Required action
Write out the homily again, starting with "Readings: Isaiah 43:16-21;" and going on through "to change direction.", and put "health crisis" in place of "pandemic".

Text excerpt
--
‘Dear friends’ – Bishop Vincent’s Homily from 3 April 2022

3 April 2022
Bishop Vincent Long OFM Conv, Bishop of Parramatta. Image: Diocese of Parramatta


Most Reverend Vincent Long Van Nguyen OFM Conv DD STL, Bishop of Parramatta

Homily for the Fifth Sunday of Lent, Year C 2022

Readings: Isaiah 43:16-21; Philippians 3:8-14; John 8:1-11


Learning to discern a new future in the midst of chaos

Dear friends,

Chaos, disruption and the call to change our modus operandi seem to have characterised the dramas of the last few years. The protracted pandemic, the destructive weather events, the unprovoked invasion of Ukraine … These crises are symptoms of a deeper malaise, which requires not simply political, economic or medical intervention. Rather, as Pope Francis pointed out, humanity needs the courage to change direction.

These crises also have significance for the way we are being Church moving forward. While we yearn for familiarity and security, we must not allow ourselves to be unmoved by the signs of the times. We must not prefer certitude to the hard task of deep listening, discerning and aligning with the divine innovation. Like Israel of old, we must seek fresh ways of embodying God’s redeeming, forgiving and empowering love. The Church must not lose sight of the invitation to embark on a new adventure with God that is part of our DNA as a paschal people.

The Word of God on this fifth Sunday in Lent speaks of God’s intent to renew and revitalise the chosen people through upheaval, chaos and diminishment. The community of believers must engage with changes and manifest itself as the vital sign of God’s enduring love for the world.
--
Data block
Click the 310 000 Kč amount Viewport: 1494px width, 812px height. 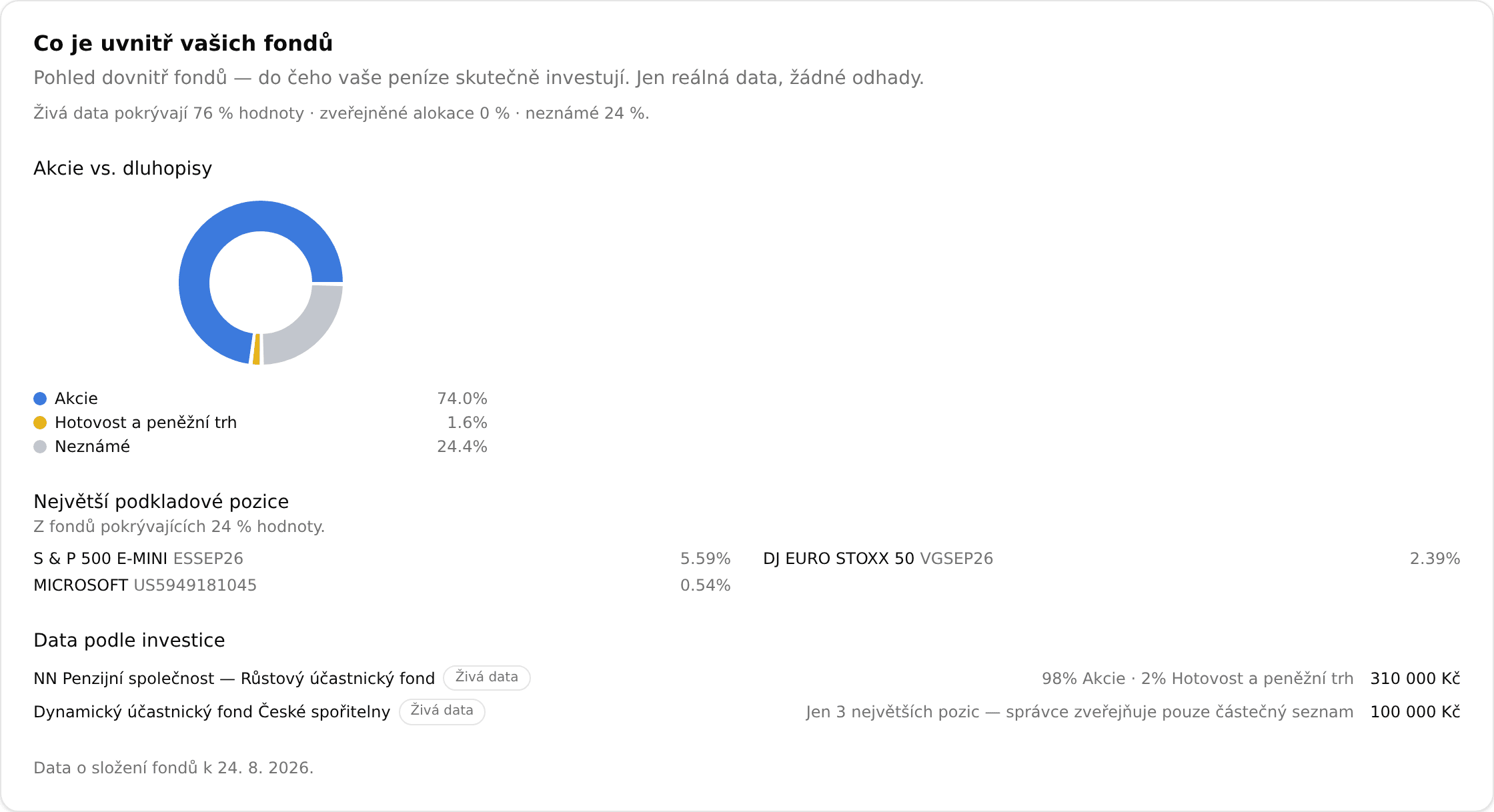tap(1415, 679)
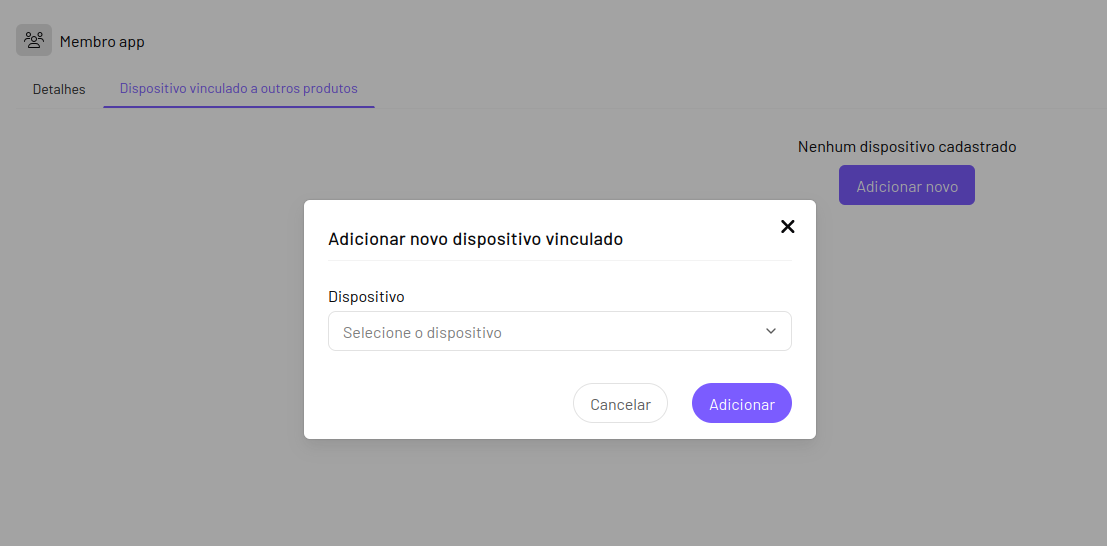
--
Problem solution
Readings: Isaiah 43:16-21; Philippians 3:8-14; John 8:1-11


Learning to discern a new future in the midst of chaos

Dear friends,

Chaos, disruption and the call to change our modus operandi seem to have characterised the dramas of the last few years. The protracted health crisis, the destructive weather events, the unprovoked invasion of Ukraine … These crises are symptoms of a deeper malaise, which requires not simply political, economic or medical intervention. Rather, as Pope Francis pointed out, humanity needs the courage to change direction.